“Only knowledge-based development and cooperation that transcends borders can offset the discrepancy between the demand for increased agricultural output and environmental sustainability”, the Deputy State Secretary for Agricultural Economy stressed as a professional forum.

At the “Sustainability and Agriculture, BASF Agro Solutions” conference, Zsolt Feldman stressed: “The primary goal of the modern agricultural economy is to create social prosperity, but this poses many challenges to agriculture, including the fight against climate change, the preservation of natural water bases and maintaining biodiversity”.

Europe’s food economy, which is also being supported by various funding systems, is one of the largest agricultural and food exports in the world today, but the growth of global markets represents a major challenge to the competitiveness of traditional European agriculture. Precision farming and digitalisation could be the keys to achieving an economically viable and efficient agricultural production that also manages its resources in a sustainable manner. Because the development of machinery that facilitates precision farming is capable of tangibly reducing the ecological footprint of agricultural production. Mr. Feldman drew attention to preserving soils fertility as one method of sustainably using resources, adding that the risk to human health and the environment posed by the use of pesticides must also be reduced without endangering the protection of plants and plant products from pests and the production of high quality, safe foods. In addition, the establishment of a rotating economy is capable of reducing the negative environmental effects of production processes, within the framework of which the utilisation of by-products plays an important role.
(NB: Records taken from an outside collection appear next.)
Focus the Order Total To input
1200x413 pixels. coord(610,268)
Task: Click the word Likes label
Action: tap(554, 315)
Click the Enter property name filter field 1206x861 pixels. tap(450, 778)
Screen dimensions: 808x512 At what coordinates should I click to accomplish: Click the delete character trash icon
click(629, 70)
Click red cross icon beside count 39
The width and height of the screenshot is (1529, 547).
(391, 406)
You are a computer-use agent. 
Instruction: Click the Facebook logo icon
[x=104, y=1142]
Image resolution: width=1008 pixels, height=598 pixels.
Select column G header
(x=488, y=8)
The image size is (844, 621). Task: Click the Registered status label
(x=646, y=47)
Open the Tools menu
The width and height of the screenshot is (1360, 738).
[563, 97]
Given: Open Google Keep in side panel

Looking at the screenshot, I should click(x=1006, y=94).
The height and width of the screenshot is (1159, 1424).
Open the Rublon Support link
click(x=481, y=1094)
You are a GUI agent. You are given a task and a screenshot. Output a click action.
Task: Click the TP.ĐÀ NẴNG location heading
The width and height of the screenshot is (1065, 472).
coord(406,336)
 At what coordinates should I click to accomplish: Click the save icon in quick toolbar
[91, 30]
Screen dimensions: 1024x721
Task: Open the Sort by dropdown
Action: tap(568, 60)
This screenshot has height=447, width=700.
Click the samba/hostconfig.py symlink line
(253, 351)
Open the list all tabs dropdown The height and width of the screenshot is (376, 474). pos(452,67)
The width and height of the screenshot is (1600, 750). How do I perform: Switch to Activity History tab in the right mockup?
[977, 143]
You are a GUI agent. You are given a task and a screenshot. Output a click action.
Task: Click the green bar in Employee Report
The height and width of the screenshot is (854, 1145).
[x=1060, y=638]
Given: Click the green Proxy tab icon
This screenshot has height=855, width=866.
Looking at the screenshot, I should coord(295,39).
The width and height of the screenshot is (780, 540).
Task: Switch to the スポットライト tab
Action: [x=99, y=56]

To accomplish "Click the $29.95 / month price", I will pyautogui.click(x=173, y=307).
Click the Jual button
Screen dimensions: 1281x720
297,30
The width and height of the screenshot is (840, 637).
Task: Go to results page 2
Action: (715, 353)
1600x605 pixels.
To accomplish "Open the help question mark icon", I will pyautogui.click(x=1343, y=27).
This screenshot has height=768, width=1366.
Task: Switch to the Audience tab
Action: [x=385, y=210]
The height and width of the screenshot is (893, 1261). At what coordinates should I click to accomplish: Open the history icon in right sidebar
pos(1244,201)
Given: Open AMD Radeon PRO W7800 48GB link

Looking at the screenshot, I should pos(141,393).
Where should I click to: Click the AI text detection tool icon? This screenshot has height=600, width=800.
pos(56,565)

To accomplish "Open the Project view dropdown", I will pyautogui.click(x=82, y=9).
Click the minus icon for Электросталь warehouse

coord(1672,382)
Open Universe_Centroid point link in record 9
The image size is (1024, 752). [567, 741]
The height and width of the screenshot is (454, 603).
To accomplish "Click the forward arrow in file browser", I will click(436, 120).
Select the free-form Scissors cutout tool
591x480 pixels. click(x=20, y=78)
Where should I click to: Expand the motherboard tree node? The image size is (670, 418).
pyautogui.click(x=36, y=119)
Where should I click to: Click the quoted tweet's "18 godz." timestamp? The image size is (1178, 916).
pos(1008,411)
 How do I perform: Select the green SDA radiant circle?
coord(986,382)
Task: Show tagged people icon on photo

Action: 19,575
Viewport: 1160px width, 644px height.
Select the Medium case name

In accordance with the above, in 2015 the Ministry of Agriculture launched the BIOEAST initiative, which is aimed at facilitating the sustainable development of knowledge-based agriculture, aquaculture and forestry within the biomass-based economy in the Central and Eastern European region. “We wish to realise the development of a multi-party network that increases the visibility of specific research areas and research potentials that involve the region, and which facilitates the development of competencies and strategies within this field. Environmental awareness and task relating to climate change play a central role in this”, Mr. Feldman said.